Is anyone on the mainstream Jewish right — anyone at all — willing to speak in defense of Avigdor Lieberman?

The answer is yes, and the question reflects either Burston’s actual ignorance or willful ignorance. Here’s a member of the mainstream Israeli right advising that we “listen to Lieberman”; here’s another one praising his candor and courage; here’s even a not-so-right-wing Israeli columnist writing: “In praise of Lieberman.”

And as I’ve elaborated, the issues that Lieberman raises regarding the loyalty of Israel’s Arab minority are unfortunately real. Just a few examples: while Druze and some Muslim Bedouin Israelis serve in the Israel Defense Forces, the vast majority of Muslim-Arab Israelis refuse to perform even civilian national service. A 2007 poll found 64 percent of Israeli Arabs denying Israel’s right to exist as a Jewish-Zionist state. Also that year an Israeli academic and former adviser to Prime Ministers Yitzhak Rabin and Ariel Sharon told a conference that Israeli Arabs have “a consensus view … to destroy the national Jewish project.”
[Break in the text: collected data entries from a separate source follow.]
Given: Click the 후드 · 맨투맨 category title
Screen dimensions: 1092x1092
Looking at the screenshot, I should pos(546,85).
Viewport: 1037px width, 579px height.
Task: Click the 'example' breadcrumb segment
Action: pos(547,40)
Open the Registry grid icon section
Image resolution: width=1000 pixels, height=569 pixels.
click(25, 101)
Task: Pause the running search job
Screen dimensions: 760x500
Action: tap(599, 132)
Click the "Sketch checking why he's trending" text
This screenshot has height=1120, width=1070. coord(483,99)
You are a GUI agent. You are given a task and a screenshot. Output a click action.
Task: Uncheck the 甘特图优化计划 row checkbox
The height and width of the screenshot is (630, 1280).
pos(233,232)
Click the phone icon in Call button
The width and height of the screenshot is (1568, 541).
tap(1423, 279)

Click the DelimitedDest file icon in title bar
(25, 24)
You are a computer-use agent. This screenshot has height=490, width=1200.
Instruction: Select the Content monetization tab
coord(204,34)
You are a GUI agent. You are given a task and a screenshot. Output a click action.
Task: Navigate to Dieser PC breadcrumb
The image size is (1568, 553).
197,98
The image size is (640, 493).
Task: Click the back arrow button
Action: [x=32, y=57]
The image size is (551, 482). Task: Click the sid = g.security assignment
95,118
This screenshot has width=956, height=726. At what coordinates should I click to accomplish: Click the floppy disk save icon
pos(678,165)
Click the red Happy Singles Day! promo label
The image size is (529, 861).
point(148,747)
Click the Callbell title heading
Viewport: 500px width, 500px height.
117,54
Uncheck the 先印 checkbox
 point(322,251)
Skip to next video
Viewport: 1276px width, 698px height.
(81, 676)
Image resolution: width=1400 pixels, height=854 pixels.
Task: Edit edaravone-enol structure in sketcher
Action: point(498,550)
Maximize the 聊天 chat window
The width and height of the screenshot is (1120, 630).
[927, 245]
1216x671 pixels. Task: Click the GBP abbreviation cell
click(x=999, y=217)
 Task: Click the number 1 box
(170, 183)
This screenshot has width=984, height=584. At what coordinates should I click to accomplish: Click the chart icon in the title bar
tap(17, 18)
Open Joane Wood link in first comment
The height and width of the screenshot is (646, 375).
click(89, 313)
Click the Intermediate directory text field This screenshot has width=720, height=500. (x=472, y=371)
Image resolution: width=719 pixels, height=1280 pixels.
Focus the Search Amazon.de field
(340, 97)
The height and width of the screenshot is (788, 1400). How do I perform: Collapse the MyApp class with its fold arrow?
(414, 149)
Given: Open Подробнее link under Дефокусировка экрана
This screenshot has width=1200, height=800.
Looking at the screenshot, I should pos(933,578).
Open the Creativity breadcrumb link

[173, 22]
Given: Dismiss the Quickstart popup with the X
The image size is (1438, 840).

That is not to say Israeli Arabs are necessarily disloyal or a lost cause as a community. But when Israel’s legitimacy as a Jewish state is under attack both at home and abroad, an oath requiring loyalty to it as a Jewish state makes sense. It also dovetails with Netanyahu’s highlighting of the Jewish-state theme in the ongoing political maneuvering vis-à-vis the Palestinians.

Surrounding the “Jewish and democratic state” issue with epithets, hysteria, and distortions helps nothing. Whether or not it will eventually become law, the revised oath is a reasonable initiative by a country demanding what every country demands of its citizens — loyalty.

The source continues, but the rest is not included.